─── DATASET ENTRIES

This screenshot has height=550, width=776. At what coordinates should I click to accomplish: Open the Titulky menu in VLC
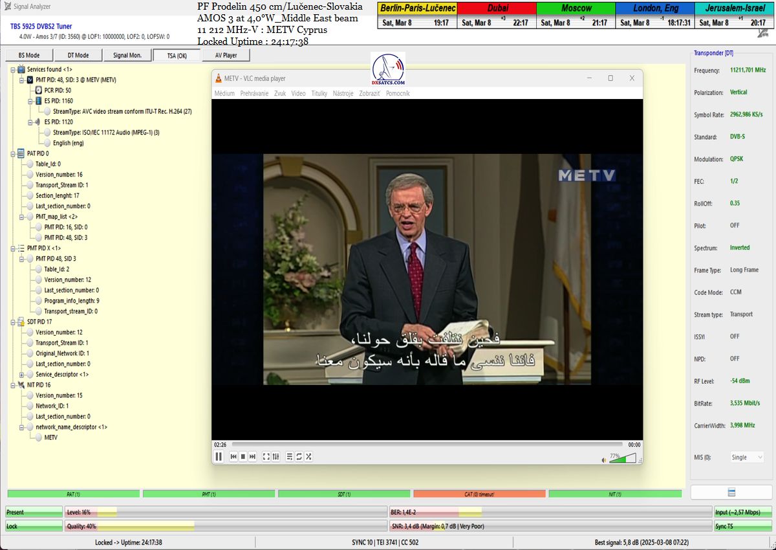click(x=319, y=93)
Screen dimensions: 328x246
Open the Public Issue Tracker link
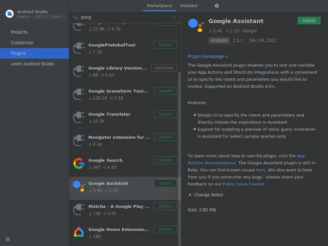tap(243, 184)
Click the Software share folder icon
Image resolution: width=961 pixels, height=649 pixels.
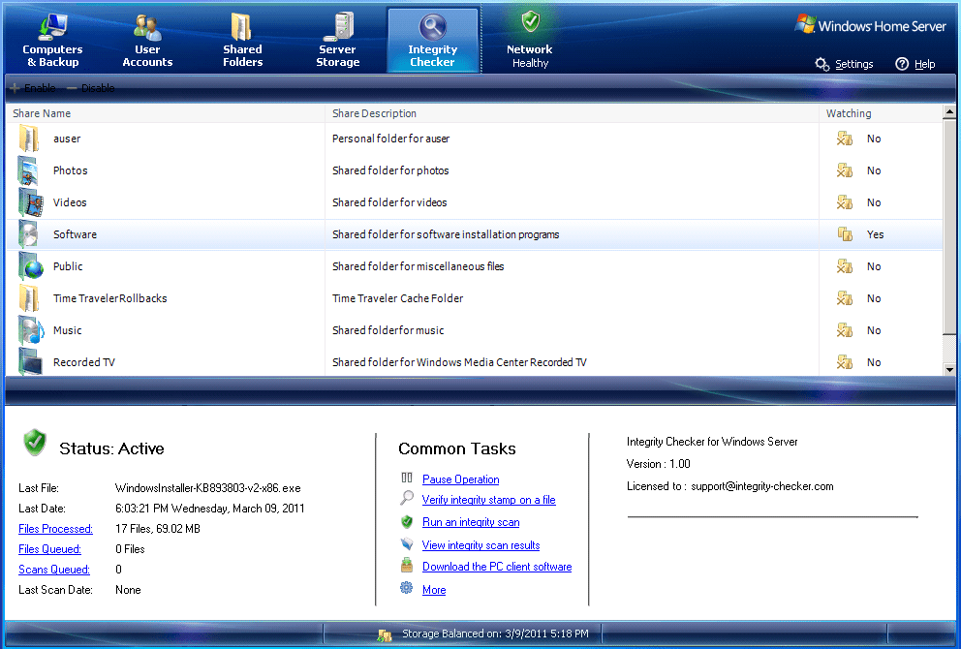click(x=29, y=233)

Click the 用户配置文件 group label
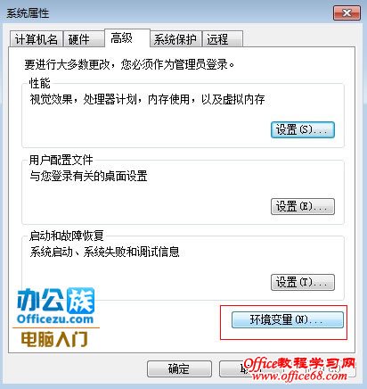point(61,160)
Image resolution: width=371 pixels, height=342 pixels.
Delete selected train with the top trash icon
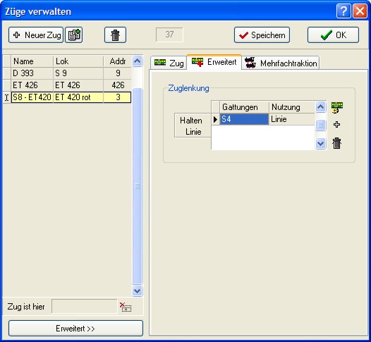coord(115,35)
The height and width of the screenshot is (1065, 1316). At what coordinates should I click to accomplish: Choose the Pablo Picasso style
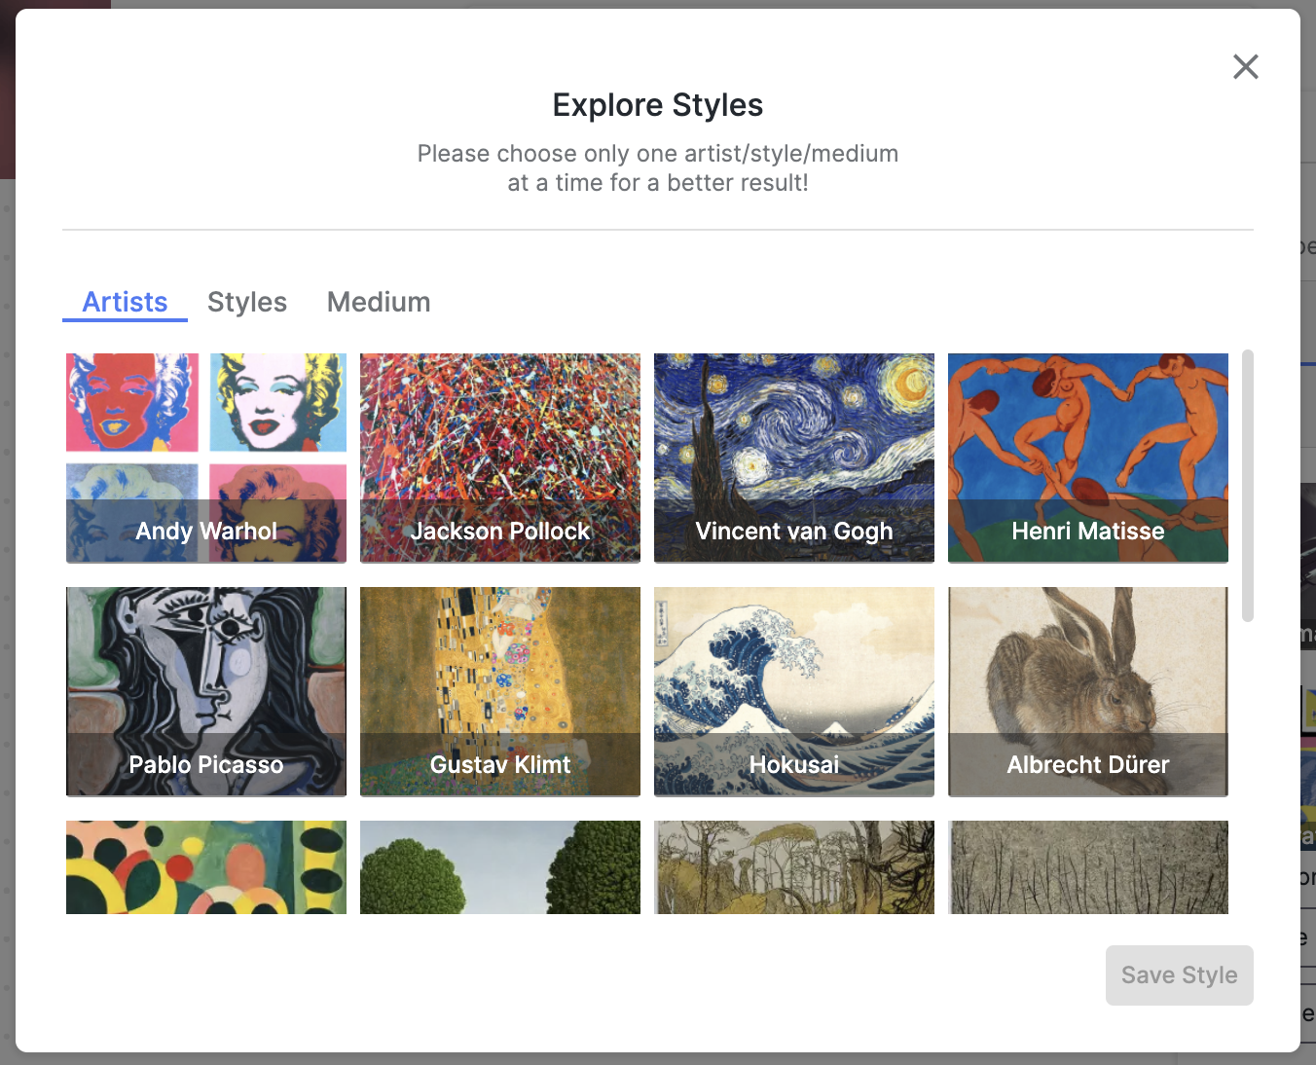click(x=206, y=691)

──────
─── DATASET ENTRIES

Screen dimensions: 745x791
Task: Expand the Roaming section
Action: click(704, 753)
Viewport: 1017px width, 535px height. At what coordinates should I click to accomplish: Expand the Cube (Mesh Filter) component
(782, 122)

──────
─── DATASET ENTRIES

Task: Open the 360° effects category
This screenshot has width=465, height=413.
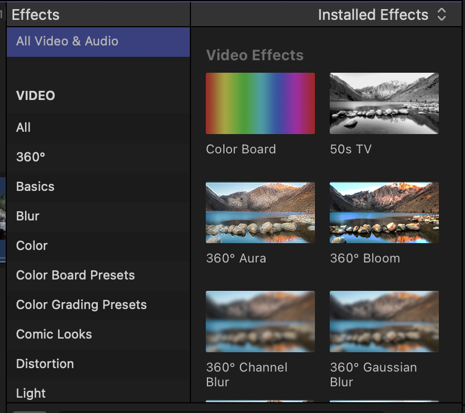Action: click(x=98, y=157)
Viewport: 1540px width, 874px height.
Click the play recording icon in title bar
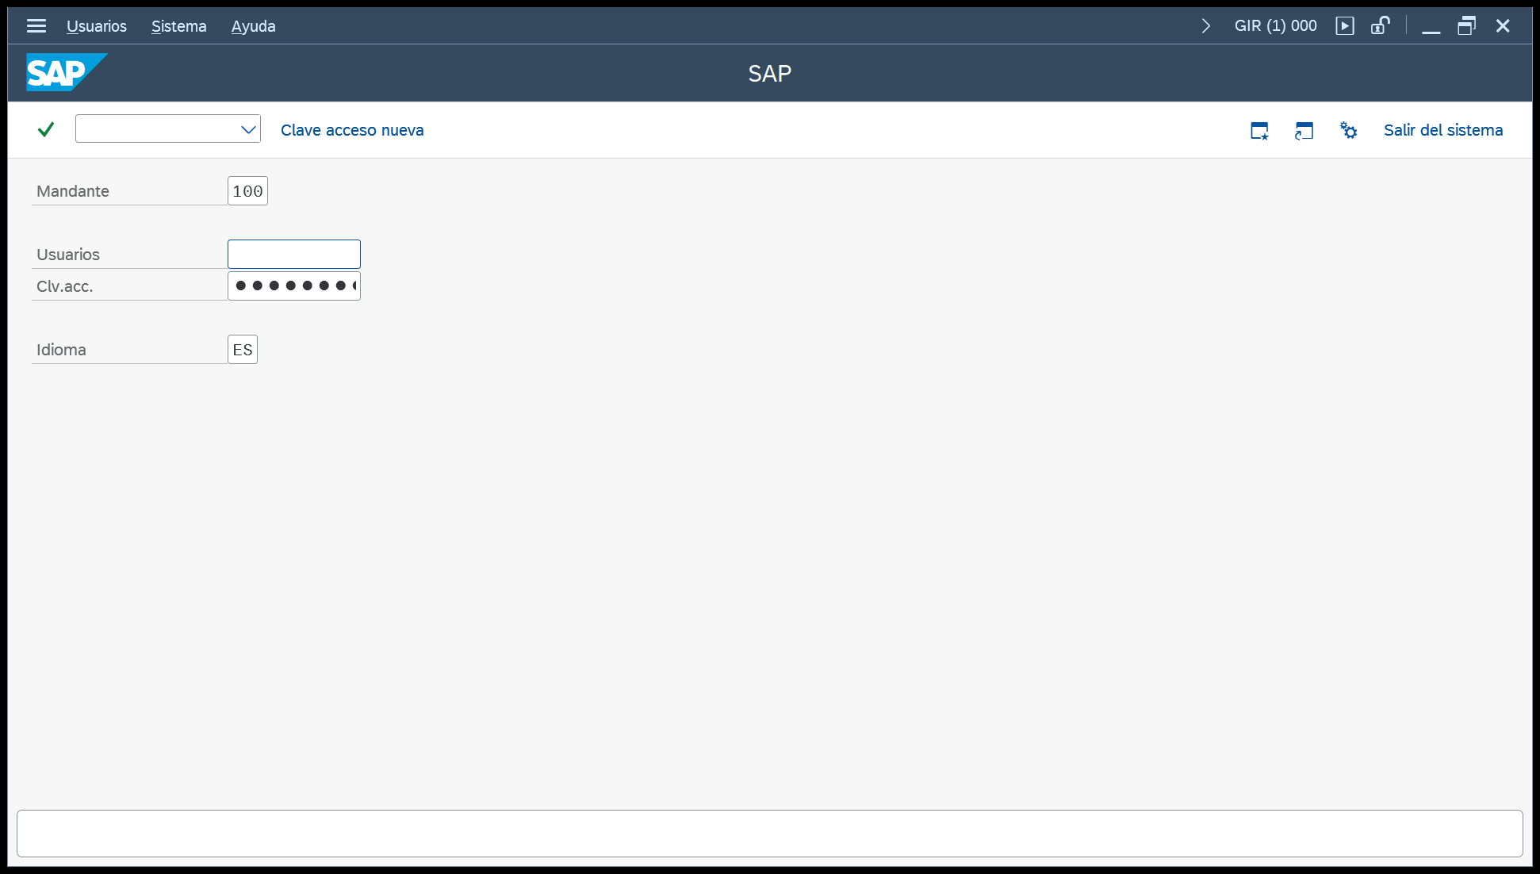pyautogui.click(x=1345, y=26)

──────

Set down word for word the lines above from the one with "This screenshot has height=550, width=776." up to and including the one with "Image resolution: width=371". Omit every picture.

__TASK SOLUTION__.
This screenshot has height=550, width=776. At what coordinates should I click to accomplish: Open the Titulky menu in VLC
click(x=319, y=93)
Screen dimensions: 328x246
Open the Public Issue Tracker link
tap(243, 184)
Click the Software share folder icon
Image resolution: width=961 pixels, height=649 pixels.
click(x=29, y=233)

Click the 用户配置文件 group label
point(61,160)
Image resolution: width=371 pixels, height=342 pixels.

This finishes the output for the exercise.